Anushasana Parva (Sanskrit: अनुशासन पर्व), or the "Book of Instructions," is the thirteenth of eighteen books of the Indian Epic Mahabharata. It has 2 sub-books and 168 chapters.[1][2] Sometimes this parva is referred to as the "Book of Precepts".[3]

Anushasana Parva continues the theme of Shanti Parva - a discussion of duties of a ruler, the rule of law, instructions on dharma for those close to the leader. The dialogue is between Yudhisthira, Bhisma and other sages. The book debates the duties, behaviors and habits of individuals, with chapters dedicated to men and to women. Various types of marriages are mentioned and their merits compared. The parva also recites many symbolic tales and legends such as the legend of Nachiketa, as well as Bhisma's passing away and his ascension to heaven.[1][3]

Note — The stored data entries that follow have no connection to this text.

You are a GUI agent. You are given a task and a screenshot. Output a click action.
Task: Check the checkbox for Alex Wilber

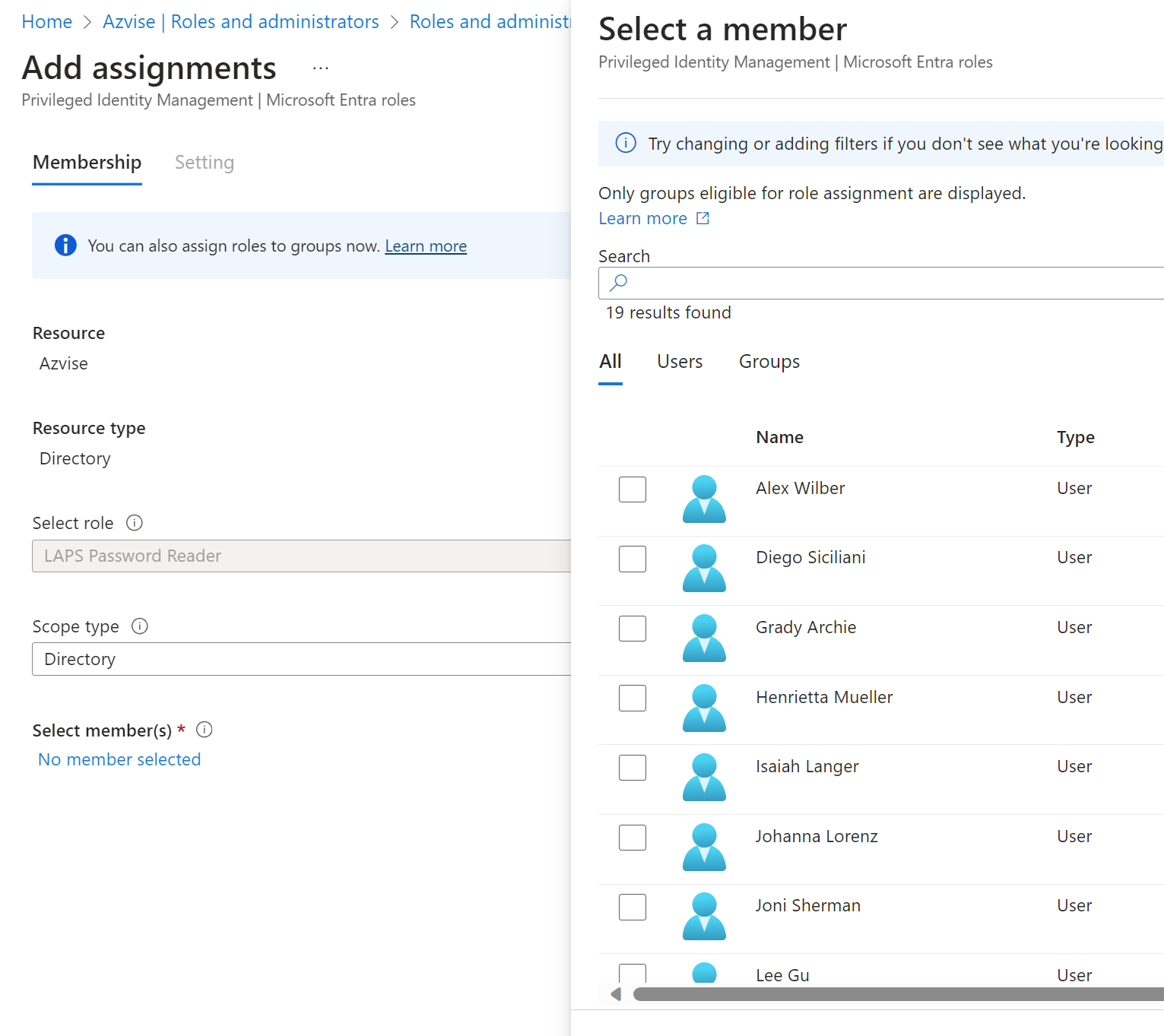coord(632,489)
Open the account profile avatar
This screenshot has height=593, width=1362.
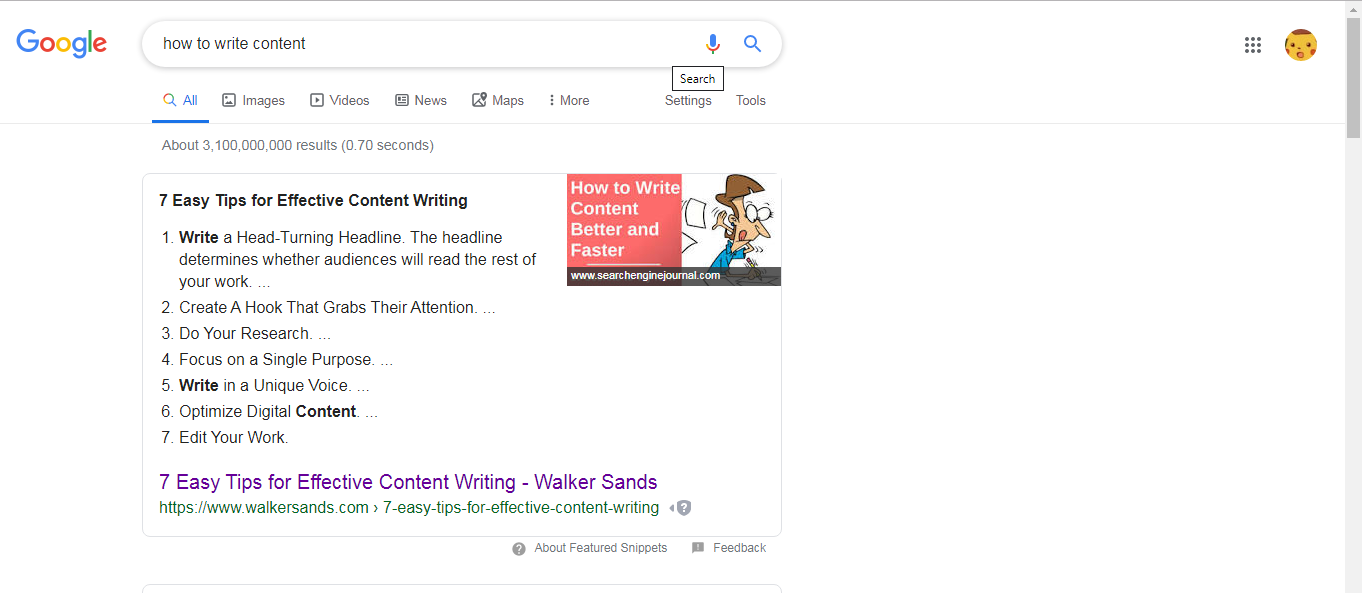coord(1301,45)
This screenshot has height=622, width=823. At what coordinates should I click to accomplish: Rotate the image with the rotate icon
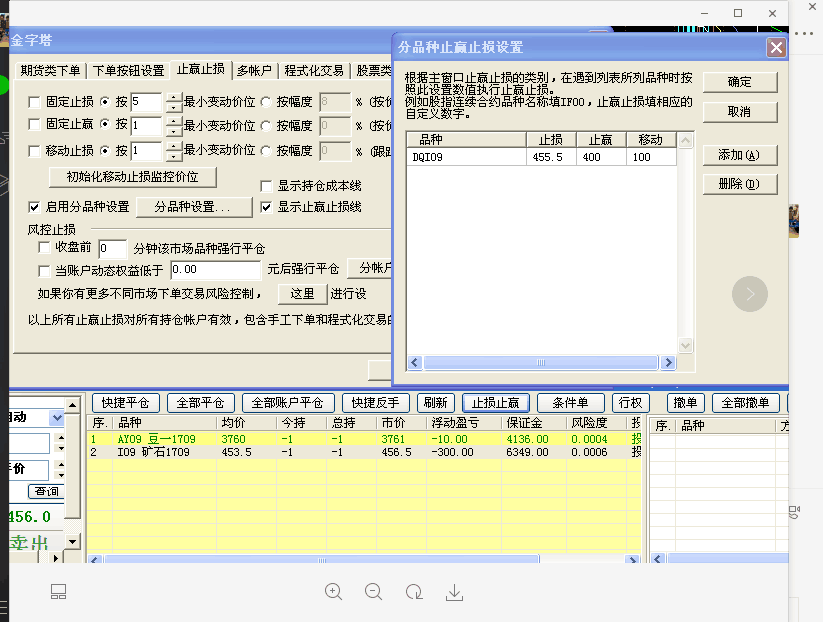point(414,592)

Structure and chapters[edit]

Chapters 75 to 83 of Anushasana parva describe the value and wealth cows represent, their upkeep and protection.

Anushasana Parva (book) has 2 sub-parvas (sub-books or little books) and 168 adhyayas (sections, chapters).[2][4] The 2 sub-books are:[5]

1. Dana dharma parva
2. Bhisma svargarohana parva

The Parva starts with a visit to Bhishma, who is dying. He is surrounded by sages and rishis including Vashishta, Maitreya, Sanat Kumara, Valmiki, Kapila, Vyasadeva and Narada. As with Shanti Parva, Yudhisthira asks for counsel and Bhishma replies. It includes duties of the king, officials of a kingdom, men and women. The book dedicates several chapters to cows, their importance to household's food security, agriculture and wealth.[2]

Chapter 149 of Anushasana Parva recites Vishnu sahasranama - a list of 1,000 names (sahasranama) of Vishnu.[3] Included in the list of 1000 names for Vishnu are Shiva, Sharva, Sthanu, Ishana and Rudra. This synonymous listing of Shiva and Vishnu as one, in Mahabharata, has led[6] to the theory that all gods mentioned in Vedic literature are one. This is a controversial theory, as other ancient scriptures describe Brahma, Vishnu and Shiva as three different gods, with respective responsibilities as creator, maintainer and destructive recycler of life.[7]

English translations[edit]

Anushasana Parva was composed in Sanskrit. Several translations of the book in English are available. Two translations from 19th century, now in public domain, are those by Kisari Mohan Ganguli[2] and Manmatha Nath Dutt.[1] The translations vary with each translator's interpretations.

Debroy, in 2011, notes[5] that updated critical edition of Anushasana Parva, after removing verses and chapters generally accepted so far as spurious and inserted into the original, has 2 sub-books, 154 adhyayas (chapters) and 6,493 shlokas (verses).

Salient features[edit]

Anushasana parva includes numerous symbolic tales and fables, as well as treatises that debate appropriate human behavior. Among these are discussions on human free will versus destiny, as well as duties and rights of women.[2]

Anushasana parva on free will and destiny[edit]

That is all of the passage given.